- _Instructions to follow_
Reproduce the listing below verbatim, keeping every line and character unchanged.

- _Material shown_

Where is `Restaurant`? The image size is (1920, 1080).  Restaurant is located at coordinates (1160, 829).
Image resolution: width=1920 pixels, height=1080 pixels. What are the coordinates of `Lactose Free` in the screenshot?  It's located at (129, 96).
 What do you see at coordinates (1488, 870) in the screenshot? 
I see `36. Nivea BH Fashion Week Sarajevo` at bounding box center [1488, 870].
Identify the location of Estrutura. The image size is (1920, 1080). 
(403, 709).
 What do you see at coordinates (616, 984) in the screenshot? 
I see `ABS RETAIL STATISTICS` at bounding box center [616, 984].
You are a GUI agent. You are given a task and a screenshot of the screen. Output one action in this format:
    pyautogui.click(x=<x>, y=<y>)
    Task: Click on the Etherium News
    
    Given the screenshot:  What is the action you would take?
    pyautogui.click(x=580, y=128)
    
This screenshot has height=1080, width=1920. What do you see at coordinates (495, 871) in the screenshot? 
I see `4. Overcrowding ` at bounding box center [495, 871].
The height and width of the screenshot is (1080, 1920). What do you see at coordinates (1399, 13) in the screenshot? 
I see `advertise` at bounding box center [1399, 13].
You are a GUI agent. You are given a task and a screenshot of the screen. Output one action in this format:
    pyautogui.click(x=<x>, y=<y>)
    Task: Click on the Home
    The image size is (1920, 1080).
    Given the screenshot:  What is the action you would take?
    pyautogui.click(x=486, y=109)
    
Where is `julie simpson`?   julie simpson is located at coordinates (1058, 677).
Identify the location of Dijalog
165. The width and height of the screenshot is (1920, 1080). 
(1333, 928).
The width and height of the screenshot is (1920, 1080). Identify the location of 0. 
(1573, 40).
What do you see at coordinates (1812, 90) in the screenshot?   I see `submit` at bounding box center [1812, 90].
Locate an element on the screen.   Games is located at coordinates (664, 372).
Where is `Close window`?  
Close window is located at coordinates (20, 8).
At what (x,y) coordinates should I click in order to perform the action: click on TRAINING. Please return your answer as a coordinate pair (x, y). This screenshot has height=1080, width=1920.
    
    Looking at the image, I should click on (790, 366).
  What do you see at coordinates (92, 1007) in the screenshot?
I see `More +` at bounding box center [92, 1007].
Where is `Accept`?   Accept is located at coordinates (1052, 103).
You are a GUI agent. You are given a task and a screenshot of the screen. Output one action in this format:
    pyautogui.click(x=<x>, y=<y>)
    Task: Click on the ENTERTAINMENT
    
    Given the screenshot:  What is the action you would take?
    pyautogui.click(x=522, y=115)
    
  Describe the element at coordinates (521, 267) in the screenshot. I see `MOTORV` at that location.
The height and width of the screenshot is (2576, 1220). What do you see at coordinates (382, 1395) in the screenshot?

- _Result_
Where is `Restaurant`? The image size is (1920, 1080).  Restaurant is located at coordinates (1160, 829).
Image resolution: width=1920 pixels, height=1080 pixels. What are the coordinates of `Lactose Free` in the screenshot?  It's located at (129, 96).
 What do you see at coordinates (1488, 870) in the screenshot? 
I see `36. Nivea BH Fashion Week Sarajevo` at bounding box center [1488, 870].
Identify the location of Estrutura. The image size is (1920, 1080). 
(403, 709).
 What do you see at coordinates (616, 984) in the screenshot? 
I see `ABS RETAIL STATISTICS` at bounding box center [616, 984].
You are a GUI agent. You are given a task and a screenshot of the screen. Output one action in this format:
    pyautogui.click(x=<x>, y=<y>)
    Task: Click on the Etherium News
    
    Given the screenshot:  What is the action you would take?
    pyautogui.click(x=580, y=128)
    
This screenshot has height=1080, width=1920. What do you see at coordinates (495, 871) in the screenshot? 
I see `4. Overcrowding ` at bounding box center [495, 871].
The height and width of the screenshot is (1080, 1920). What do you see at coordinates (1399, 13) in the screenshot? 
I see `advertise` at bounding box center [1399, 13].
You are a GUI agent. You are given a task and a screenshot of the screen. Output one action in this format:
    pyautogui.click(x=<x>, y=<y>)
    Task: Click on the Home
    The image size is (1920, 1080).
    Given the screenshot:  What is the action you would take?
    pyautogui.click(x=486, y=109)
    
Where is `julie simpson`?   julie simpson is located at coordinates (1058, 677).
Identify the location of Dijalog
165. The width and height of the screenshot is (1920, 1080). 
(1333, 928).
The width and height of the screenshot is (1920, 1080). Identify the location of 0. 
(1573, 40).
What do you see at coordinates (1812, 90) in the screenshot?   I see `submit` at bounding box center [1812, 90].
Locate an element on the screen.   Games is located at coordinates (664, 372).
Where is `Close window`?  
Close window is located at coordinates (20, 8).
At what (x,y) coordinates should I click in order to perform the action: click on TRAINING. Please return your answer as a coordinate pair (x, y). This screenshot has height=1080, width=1920.
    
    Looking at the image, I should click on (790, 366).
  What do you see at coordinates (92, 1007) in the screenshot?
I see `More +` at bounding box center [92, 1007].
Where is `Accept`?   Accept is located at coordinates (1052, 103).
You are a GUI agent. You are given a task and a screenshot of the screen. Output one action in this format:
    pyautogui.click(x=<x>, y=<y>)
    Task: Click on the ENTERTAINMENT
    
    Given the screenshot:  What is the action you would take?
    pyautogui.click(x=522, y=115)
    
  Describe the element at coordinates (521, 267) in the screenshot. I see `MOTORV` at that location.
The height and width of the screenshot is (2576, 1220). What do you see at coordinates (382, 1395) in the screenshot?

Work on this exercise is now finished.